What are the appropriate relationships between executive power and legislative and legal power? What is the relative balance between central power and regional and local power? How do you deal with the problem of the land, of agriculture and the peasantry? What is the relative role of domestic capital versus foreign capital? How much does Russia want to be like the West? How much does it want to maintain an adherence to its own cultural roots and traditions? How is Russia different from the west? How is Russia to be integrated with the West?

Those questions existed in Russia long before the Bolshevik Revolution and I think, in my own view, most of the 20th century for Russia has been almost lost time; they went down this terribly wrong road during the Soviet period, where many achievements obviously were made. Huge human costs were paid and ultimately, at the end of the century, they're dealing with most of the same questions that they faced at the beginning of the century.

So, I think the 21st century for Russia is going to be trying to really deal with some of the problems that never got settled in the 20th.

And why should we care?

We should care not only because Russia possesses the world's second largest arsenal of weapons of mass destruction, though that is a perfectly legitimate reason. We should care because any country that occupies as much of the political space of the world as Russia does is going to be an important player in the world.

The fact that the Russian economy is currently weak, that Russian public health is a disaster, these are not going to change the fact that, in the 21st century, Russia and its periphery, the other countries that used to be in the Russian-Soviet Empire, are going to be where much of the instability, the conflict, the competitions over natural resources, the competitions between east and west, north and south are going to take place.

In fact, the very worst thing that could happen for American national interests throughout the whole Eurasian land mass is, if Russia were a complete failed state, to have a vacuum of any kind of effective political economic authority over 11 time zones is a prescription for nothing, nothing but trouble. And in the same way that the collapse of the Ottoman Empire and the Hapsburg Empires and other empires created many of the problems throughout the middle east, the Balkans, the third world that we've been dealing with for the past hundred years, the collapse of the Soviet-Russian Empire is going to create many of the problems we and the rest of the world will be dealing with for the next hundred years.
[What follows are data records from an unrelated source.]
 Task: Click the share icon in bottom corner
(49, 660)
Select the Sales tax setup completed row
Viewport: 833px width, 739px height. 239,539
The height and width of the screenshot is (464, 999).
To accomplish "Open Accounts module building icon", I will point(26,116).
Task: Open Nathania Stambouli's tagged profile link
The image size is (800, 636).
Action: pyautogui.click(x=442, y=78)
In the late '80s, early '90s, there seemed a world of possibilities. I'm asking you to over-simply, I understand. But what went wrong?
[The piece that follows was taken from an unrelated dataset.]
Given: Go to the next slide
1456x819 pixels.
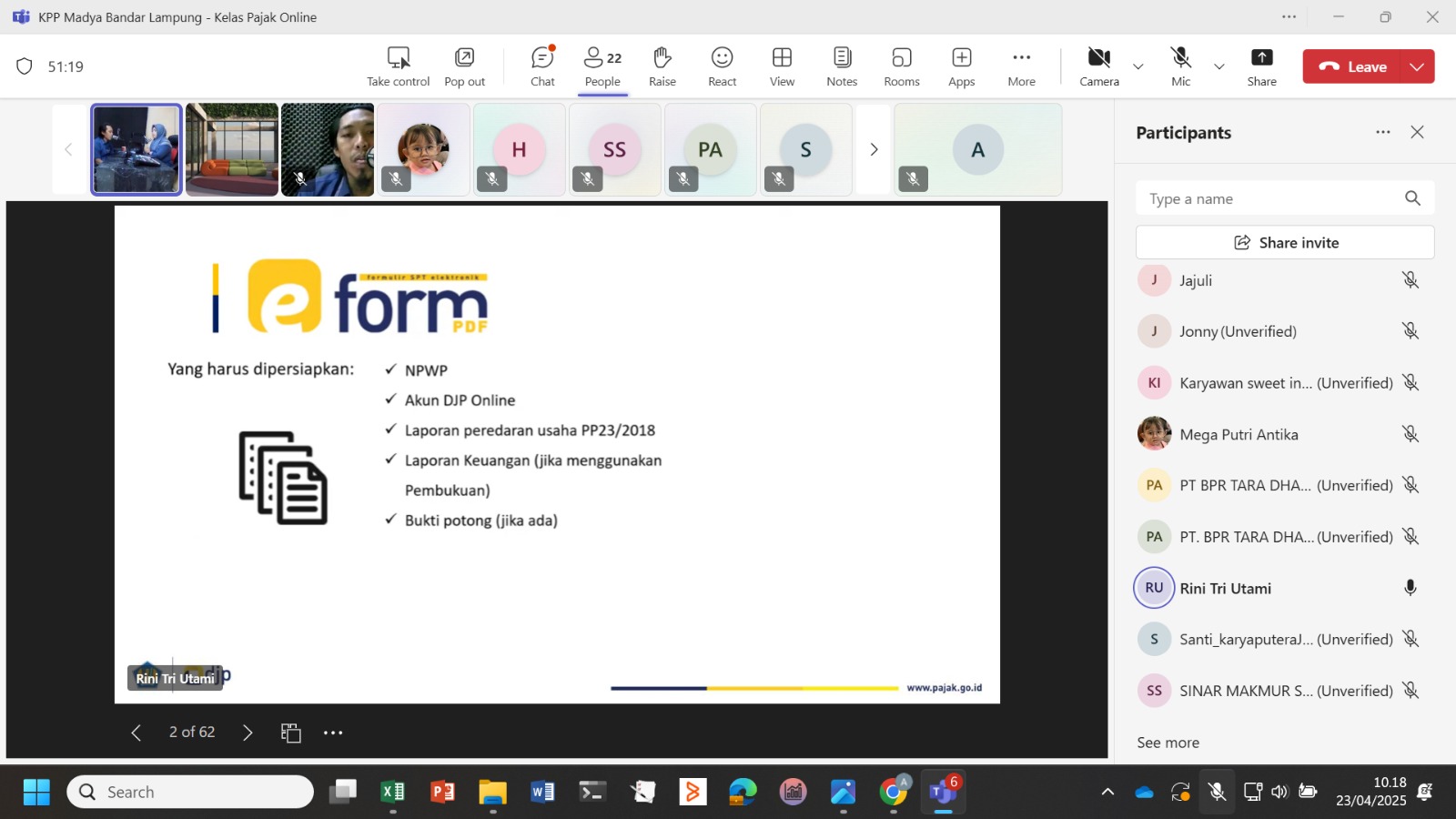Looking at the screenshot, I should pos(248,733).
What went wrong in Russia is a question that people are going to be writing libraries about and there's certainly no simply answer to the question.

I think that what went wrong fundamentally was, that people who understood that the Soviet Union had been a great failed experiment, sought to correct it by another series of experimentation, rather than by the slow, patient, block by block building up of a civil society.

I remember, in the early '90s, I think the most poignant slogan that you saw in Russia during the demonstrations was, "no more experiments." The people were terribly tired of being treated like laboratory rats. This effort to build the new socialist man, scientific socialism had left people feeling completely alienated from their authorities. And the one thing the Russian people wanted was, not to be treated like experimental material.

And unfortunately, what they got in the 1990s was, another series of experiments, where many of the scientists conducting the experiments were not even Russians, but were people sitting in offices in Washington, in the U. S. Treasury and the IMF. And I think much of the disillusion with the West, much of the hostility that Russians now feel, particularly towards the United States, is reaction to what they feel was another series of failed experiments.